I vibe with dogs and kids. That’s the way I’ve always been. If you have a dog and 24 hours, then we’ll probably be besties. The same applies if you have a child under 12. He, she, or they will be my best friend by the time I leave your home. I’ve accepted this about myself; however, those outside of my immediate circle don’t know this information, and thus, problems arise. Sometimes, people think I want their kid and dog, or at least that’s how they act.
When I visited my in-laws, my youngest niece attached herself to me as soon as I arrived. We’d never met, yet she stuck by my side and offered me a snaggle-tooth grin every time I looked her way. She followed me around the house and said she wanted to come home with me. She sat beside me at church and whispered jokes.
“Does anyone want to give their life to Christ?” the pastor asked.
“She does,” she shouted, pointing at me and trying to raise my hand.

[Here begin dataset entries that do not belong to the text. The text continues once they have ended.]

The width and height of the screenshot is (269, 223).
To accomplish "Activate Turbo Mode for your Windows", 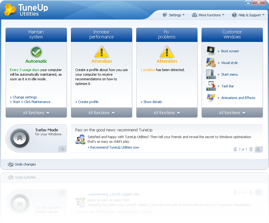I will tap(19, 138).
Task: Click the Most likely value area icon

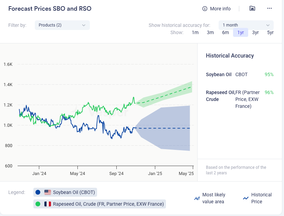Action: pos(197,198)
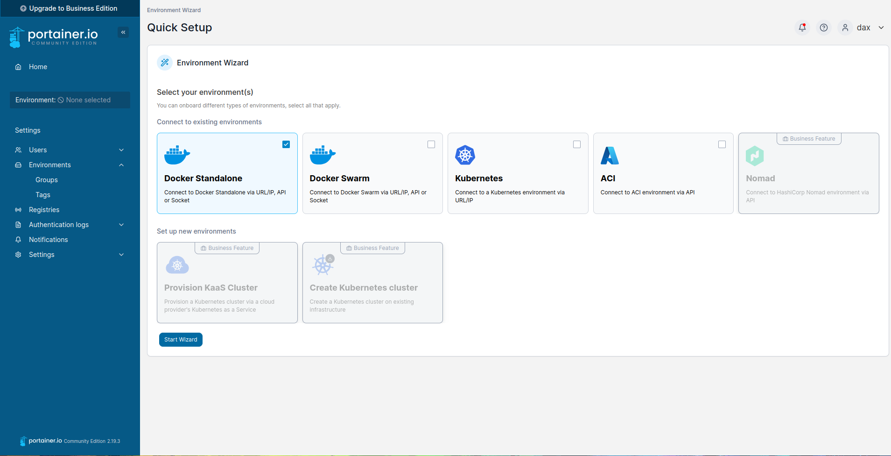Image resolution: width=891 pixels, height=456 pixels.
Task: Click the portainer.io logo in sidebar
Action: pyautogui.click(x=54, y=37)
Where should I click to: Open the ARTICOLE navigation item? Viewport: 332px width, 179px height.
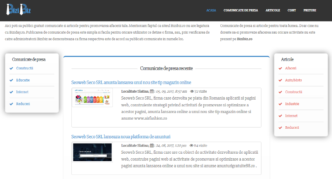tap(273, 10)
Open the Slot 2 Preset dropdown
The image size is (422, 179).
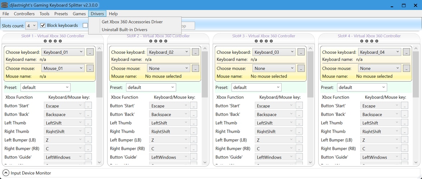pos(151,87)
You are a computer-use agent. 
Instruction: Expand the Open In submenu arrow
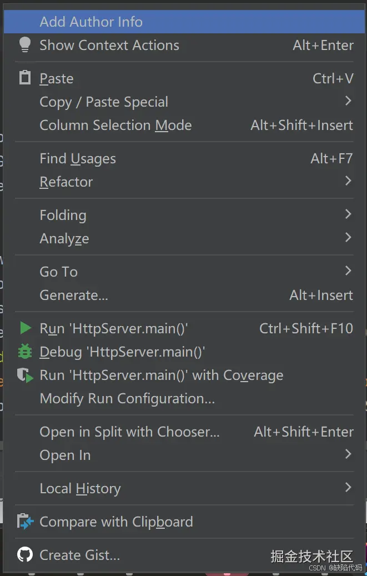pyautogui.click(x=348, y=454)
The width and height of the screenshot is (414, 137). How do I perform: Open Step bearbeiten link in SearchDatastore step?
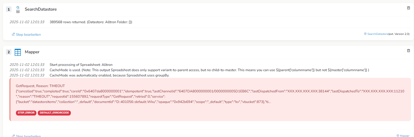[28, 35]
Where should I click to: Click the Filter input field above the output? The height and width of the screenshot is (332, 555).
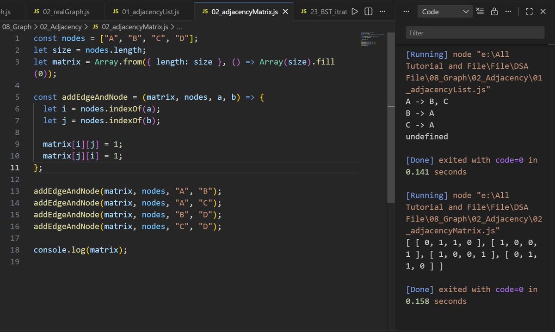(x=475, y=33)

“Oh yeaaaah?” the pastor’s eyes brightened.
“No. No,” I assured him, and then to my niece, “you trying to get me in trouble…at church???” I teased, giving her a side-eye.
She returned a gapped-tooth smile.
She insisted on sitting next to me at dinner, her mother on the opposite side of the table. “You like your Aunt Kathy?” she asked, through a tight grin.
When we returned home, she began calling me “Mama,” instead of Aunt Kathy.
“You don’t even know her name,” her father said, clearly bothered by her instant affinity.
I remained quiet as insecurity filled the air. Children don’t have to know your name. All they have to feel is safe and seen. It’s a vibe. I don’t want your child I wanted to holler. She’s clearly starving for attention. Instead, I lay on the couch and pretended to be sleepy, in hopes that she’d leave me alone and perhaps spare her parents the sound of her eight-year-old voice calling me mama.
The next day, she cried and hid under the table because she didn’t want me to leave.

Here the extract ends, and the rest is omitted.